Belasan Tahun, Tasmuni Hidup dengan Kaki Seperti ini...memilukan.
Sunday, December 24, 2017
Untuk berjalan, dia harus menyeret kaki kirinya karena di bagian punggung kaki hingga betis terdapat benjolan yang membesar hingga seberat 60 kilogram. Hal itu membuat dia kesulitan berjalan dan beraktivitas seperti orang pada umumnya.
Saat ditemui di rumahnya yang sederhana, Selasa (19/12/2017), Tasmuni bercerita benjolan pertama muncul di bagian punggung kakinya seperti daging yang berisi air. Makin lama, benjolan semakin besar hingga menutupi seluruh kakinya, dari lutut hingga pergelangan kaki.
Bahkan sejak kelas empat SD, dia sudah tidak bisa lagi menggunakan sepatu ketika berangkat sekolah.
"Saya hanya lulus SD karena orangtua tidak ada biaya. Selain itu juga kakinya sakit kalau dibuat jalan," jelas anak kedua pasangan Misari dan Misati tersebut.
(Baca juga : Setiap Batuk, Tulangnya Patah, Bocah Ini Mengaku Ingin Mati Saja)
Saat usianya menginjak 14 tahun, benjolan di kakinya semakin membesar hingga sulit berjalan. Agar dagingnya tidak langsung menyentuh tanah, Tasmuni meletakkan sandal karet yang dia kaitkan pada ibu jari kaki kirinya
Tasmuni kemudian menunjukkan kondisi benjolan di kakinya yang tertutup celana kain yang dijahit sedemikian rupa di bagian bawah sehingga menutupi seluruh daging yang membesar.
"Kalau yang bagian bawah ini dipegang sudah nggak kerasa tapi kalau yang atasnya yang menggelembir ini dipegang masih terasa," katanya sambil menyingkap kain celananya.
Terlihat beberapa luka yang mengeluarkan nanah dari daging yang tumbuh di kakinya. Tasmuni menduga, luka tersebut muncul karena tergesek benda tajam saat berjalan.
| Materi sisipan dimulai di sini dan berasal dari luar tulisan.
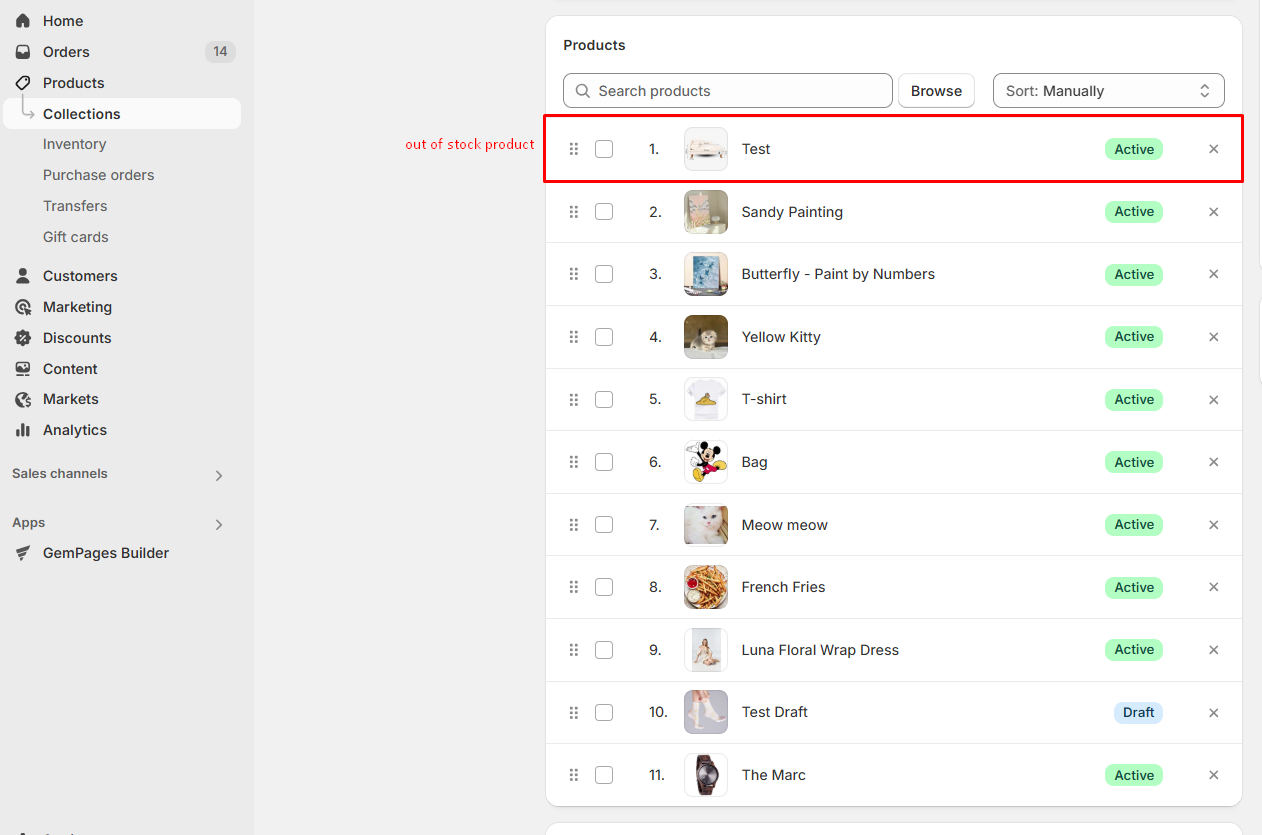Tick the checkbox for Test product
The height and width of the screenshot is (835, 1262).
pos(604,149)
"Namanya juga di bagian kaki, kadang kena kayu, batu, atau apa gitu sampai lecet. Biasanya kalau sudah luka gini saya cuci dan saya gosok saat mandi. Kadang dikasih obat yang dibawa petugas puskesmas yang rutin datang ke sini," jelasnya.
Tasmuni sudah beberapa kali ke dokter mulai puskesmas, RSUD Blambangan, hingga ke rumah sakit di Surabaya, namun tidak ada kejelasan yang pasti penyakit apa yang dia derita.
Terakhir September 2017, sebagian kecil daging di kakinya diambil sebagai sample untuk diperiksa.
"Tahun 2009 saya ke rumah sakit di Surabaya terus ke beberapa ke rumah sakit Banyuwangi tapi masih belum tau apa penyakitnya. Kanker bukan, tumor juga bukan, kaki gajah juga bukan," katanya.
Selama ini, dia hanya melakukan perawatan jalan dan mendapatkan kunjungan rutin dari petugas puskesmas terdekat.
"Saya pasrah yang penting saya sehat. Kalau mau diamputasi saya nggak mau. Biar saja kayak gini. Tapi sekarang saya merasa benjolannya ngak tambah besar tapi ya nggak tau lagi nanti," kata lajang berusia 28 tahun tersebut.
Sehari-hari, Tasmuni hanya beraktivitas di sekitar rumahnya. Ia membuat tali bambu untuk mengikat sayuran. Upah yang diperoleh dari pekerjaan itu paling banyak Rp 10.000 per hari. Jika bosan, ia pergi memancing di sungai dekat rumahnya.
"Kalau lagi kumat ya sakit banget, linu. Pernah 4 bulan cuma di kasur saja. Kadang ya bosan, capek, tapi gimana lagi cuma pasrah," ungkapnya.
Sementara itu, Misati, bapak kandung Tasmuni kepada Kompas.com mengaku sudah tidak tahu lagi harus mengobati anaknya kemana.
Bukan hanya secara medis, Tasmuni sudah beberapa kali mendapatkan pengobatan alternatif. Tapi sampai anaknya hampir berusia 30 tahun, belum ada tanda-tanda sembuh.
"Sekarang tinggal pasrah saja. Paling ya kalo luka dibersihkan. Mau berobat kemana lagi. Sudah kemana-mana ya tetap nggak sembuh," tuturnya.
"Untuk uang juga nggak punya, buat kehidupan sehari-hari saja susah. Maunya sih liat anak sama kayak yang lain, tapi sekarang yang penting dia sehat. Sudah cukup," pungkas Misati yang sehari-hari bekerja sebagai buruh.